Baca berita tanpa iklan. Gabung Kompas.com+

Menakar Ketidaktahuan

Kompas.com - 18/01/2013, 02:37 WIB

Oleh Eddy OS Hiariej

Ignorantia legis excusat neminem. Demikian salah satu postulat dalam ilmu hukum yang dapat diartikan bahwa ketidaktahuan akan undang-undang (hukum) bukan merupakan alasan pemaaf. Mengapa demikian? Postulat tersebut merupakan rangkaian dari postulat sebelumnya, nemo ius ignorare censetur atau iedereen wordt geacht de wet te kennen, yang berarti setiap orang dianggap tahu akan undang-undang (hukum).

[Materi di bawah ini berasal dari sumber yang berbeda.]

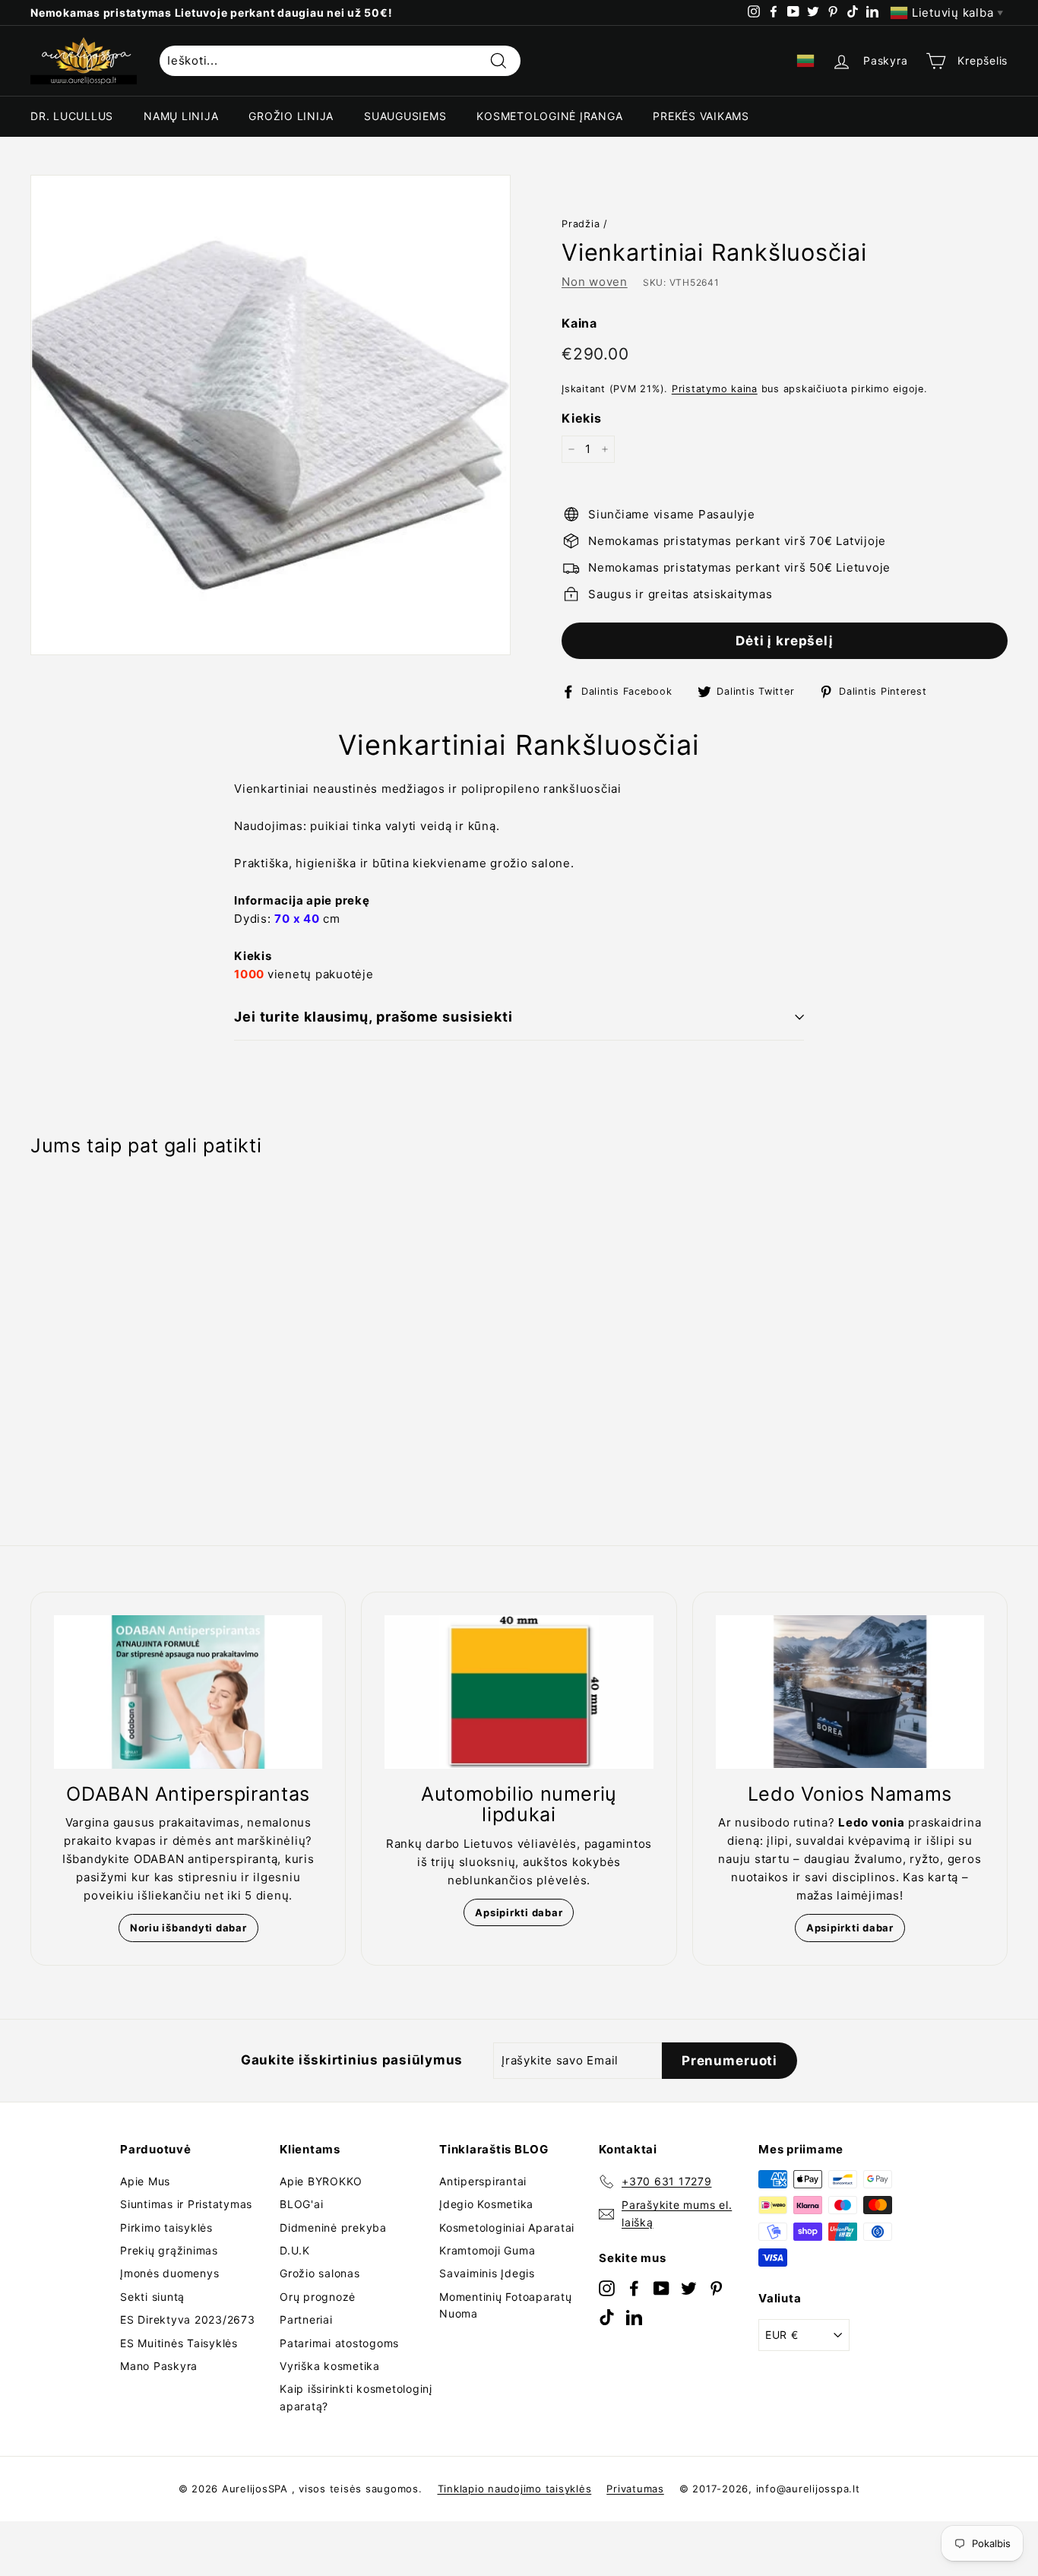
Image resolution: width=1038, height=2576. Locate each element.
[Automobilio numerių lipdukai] (519, 1691)
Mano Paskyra (159, 2365)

Dalam beberapa literatur, postulat ini sering disebut sebagai fiksi hukum. Dirujuk kepada kedua postulat itu, pernyataan Presiden Susilo Bambang Yudhoyono pada saat memperingati Hari Antikorupsi Sedunia dan Hari Hak Asasi Manusia di Istana Negara, Jakarta, Senin, 10 Desember 2012, menimbulkan kontroversi. Lebih kurang SBY menyatakan bahwa pejabat yang tidak begitu memahami korupsi kemudian terjerat kasus itu perlu ”diselamatkan”.

Penjelasan teoretis

Secara substansial pernyataan itu dalam konteks hukum pidana perlu dijelaskan secara teoretis. Ini terkait dengan asas geen straf zonder schuld atau tiada pidana tanpa kesalahan sebagai dasar dapat dipertanggungjawabkan pelaku. Elemen terpenting dalam pertanggungjawaban pidana adalah kesalahan, yang salah satu unsurnya ialah adanya sikap batin antara pelaku dan perbuatan yang dilakukan. Sikap batin inilah yang kemudian melahirkan bentuk kesalahan dalam hukum pidana berupa kesengajaan atau kealpaan.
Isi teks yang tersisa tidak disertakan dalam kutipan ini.